**TASK TO COMPLETE:** Transcribe the following records in full, exactly as shown.

**MATERIAL FOR THE TASK:**
........
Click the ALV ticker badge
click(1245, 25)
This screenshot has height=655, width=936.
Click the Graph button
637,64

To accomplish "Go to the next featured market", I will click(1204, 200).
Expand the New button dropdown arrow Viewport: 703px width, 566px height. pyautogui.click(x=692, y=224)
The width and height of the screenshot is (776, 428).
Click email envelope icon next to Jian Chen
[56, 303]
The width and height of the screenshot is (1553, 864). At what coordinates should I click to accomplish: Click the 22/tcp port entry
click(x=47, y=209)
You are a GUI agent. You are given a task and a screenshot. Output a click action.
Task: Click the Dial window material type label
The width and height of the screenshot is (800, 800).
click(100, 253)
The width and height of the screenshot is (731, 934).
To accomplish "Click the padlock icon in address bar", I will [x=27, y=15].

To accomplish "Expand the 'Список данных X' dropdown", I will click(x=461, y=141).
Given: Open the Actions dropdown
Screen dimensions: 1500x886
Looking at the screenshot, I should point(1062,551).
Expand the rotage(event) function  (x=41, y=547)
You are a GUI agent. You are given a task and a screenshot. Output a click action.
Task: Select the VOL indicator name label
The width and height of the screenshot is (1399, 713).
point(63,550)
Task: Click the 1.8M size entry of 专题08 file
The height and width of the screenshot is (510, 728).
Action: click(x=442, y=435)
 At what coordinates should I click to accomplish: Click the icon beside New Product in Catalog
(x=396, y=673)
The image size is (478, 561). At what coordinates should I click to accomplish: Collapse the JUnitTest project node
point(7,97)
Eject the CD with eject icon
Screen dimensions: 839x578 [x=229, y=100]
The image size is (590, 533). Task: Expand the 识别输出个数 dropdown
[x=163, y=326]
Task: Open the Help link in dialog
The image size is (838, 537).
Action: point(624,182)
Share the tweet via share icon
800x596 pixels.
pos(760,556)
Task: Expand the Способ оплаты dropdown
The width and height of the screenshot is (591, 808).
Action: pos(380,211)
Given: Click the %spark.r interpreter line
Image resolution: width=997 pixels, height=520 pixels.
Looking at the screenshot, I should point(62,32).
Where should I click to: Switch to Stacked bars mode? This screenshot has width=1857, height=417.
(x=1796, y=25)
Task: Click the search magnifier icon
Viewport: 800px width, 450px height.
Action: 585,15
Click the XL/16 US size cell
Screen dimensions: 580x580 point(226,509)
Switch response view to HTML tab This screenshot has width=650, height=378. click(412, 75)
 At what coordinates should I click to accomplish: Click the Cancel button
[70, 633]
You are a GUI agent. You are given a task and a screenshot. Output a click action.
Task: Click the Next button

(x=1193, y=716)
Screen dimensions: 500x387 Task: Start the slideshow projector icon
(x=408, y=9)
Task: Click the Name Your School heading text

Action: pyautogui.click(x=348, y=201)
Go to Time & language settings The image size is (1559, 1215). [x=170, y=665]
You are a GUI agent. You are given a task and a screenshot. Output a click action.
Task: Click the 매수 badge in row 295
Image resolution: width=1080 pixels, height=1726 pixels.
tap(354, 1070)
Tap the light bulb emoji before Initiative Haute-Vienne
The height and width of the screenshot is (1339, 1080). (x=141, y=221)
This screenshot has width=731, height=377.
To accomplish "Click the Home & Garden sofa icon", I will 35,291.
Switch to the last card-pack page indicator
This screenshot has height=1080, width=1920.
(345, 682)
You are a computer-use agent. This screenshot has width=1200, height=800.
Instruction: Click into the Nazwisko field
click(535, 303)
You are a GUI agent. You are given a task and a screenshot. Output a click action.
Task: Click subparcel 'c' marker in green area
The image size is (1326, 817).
........
**TASK OUTPUT:**
Click the ALV ticker badge
click(1245, 25)
This screenshot has height=655, width=936.
Click the Graph button
637,64

To accomplish "Go to the next featured market", I will click(1204, 200).
Expand the New button dropdown arrow Viewport: 703px width, 566px height. pyautogui.click(x=692, y=224)
The width and height of the screenshot is (776, 428).
Click email envelope icon next to Jian Chen
[56, 303]
The width and height of the screenshot is (1553, 864). At what coordinates should I click to accomplish: Click the 22/tcp port entry
click(x=47, y=209)
You are a GUI agent. You are given a task and a screenshot. Output a click action.
Task: Click the Dial window material type label
The width and height of the screenshot is (800, 800).
click(100, 253)
The width and height of the screenshot is (731, 934).
To accomplish "Click the padlock icon in address bar", I will [x=27, y=15].

To accomplish "Expand the 'Список данных X' dropdown", I will click(x=461, y=141).
Given: Open the Actions dropdown
Screen dimensions: 1500x886
Looking at the screenshot, I should point(1062,551).
Expand the rotage(event) function  (x=41, y=547)
You are a GUI agent. You are given a task and a screenshot. Output a click action.
Task: Select the VOL indicator name label
The width and height of the screenshot is (1399, 713).
point(63,550)
Task: Click the 1.8M size entry of 专题08 file
The height and width of the screenshot is (510, 728).
Action: click(x=442, y=435)
 At what coordinates should I click to accomplish: Click the icon beside New Product in Catalog
(x=396, y=673)
The image size is (478, 561). At what coordinates should I click to accomplish: Collapse the JUnitTest project node
point(7,97)
Eject the CD with eject icon
Screen dimensions: 839x578 [x=229, y=100]
The image size is (590, 533). Task: Expand the 识别输出个数 dropdown
[x=163, y=326]
Task: Open the Help link in dialog
The image size is (838, 537).
Action: point(624,182)
Share the tweet via share icon
800x596 pixels.
pos(760,556)
Task: Expand the Способ оплаты dropdown
The width and height of the screenshot is (591, 808).
Action: pos(380,211)
Given: Click the %spark.r interpreter line
Image resolution: width=997 pixels, height=520 pixels.
Looking at the screenshot, I should point(62,32).
Where should I click to: Switch to Stacked bars mode? This screenshot has width=1857, height=417.
(x=1796, y=25)
Task: Click the search magnifier icon
Viewport: 800px width, 450px height.
Action: 585,15
Click the XL/16 US size cell
Screen dimensions: 580x580 point(226,509)
Switch response view to HTML tab This screenshot has width=650, height=378. click(412, 75)
 At what coordinates should I click to accomplish: Click the Cancel button
[70, 633]
You are a GUI agent. You are given a task and a screenshot. Output a click action.
Task: Click the Next button

(x=1193, y=716)
Screen dimensions: 500x387 Task: Start the slideshow projector icon
(x=408, y=9)
Task: Click the Name Your School heading text

Action: pyautogui.click(x=348, y=201)
Go to Time & language settings The image size is (1559, 1215). [x=170, y=665]
You are a GUI agent. You are given a task and a screenshot. Output a click action.
Task: Click the 매수 badge in row 295
Image resolution: width=1080 pixels, height=1726 pixels.
tap(354, 1070)
Tap the light bulb emoji before Initiative Haute-Vienne
The height and width of the screenshot is (1339, 1080). (x=141, y=221)
This screenshot has width=731, height=377.
To accomplish "Click the Home & Garden sofa icon", I will 35,291.
Switch to the last card-pack page indicator
This screenshot has height=1080, width=1920.
(345, 682)
You are a computer-use agent. This screenshot has width=1200, height=800.
Instruction: Click into the Nazwisko field
click(535, 303)
You are a GUI agent. You are given a task and a screenshot. Output a click action.
Task: Click subparcel 'c' marker in green area
The image size is (1326, 817).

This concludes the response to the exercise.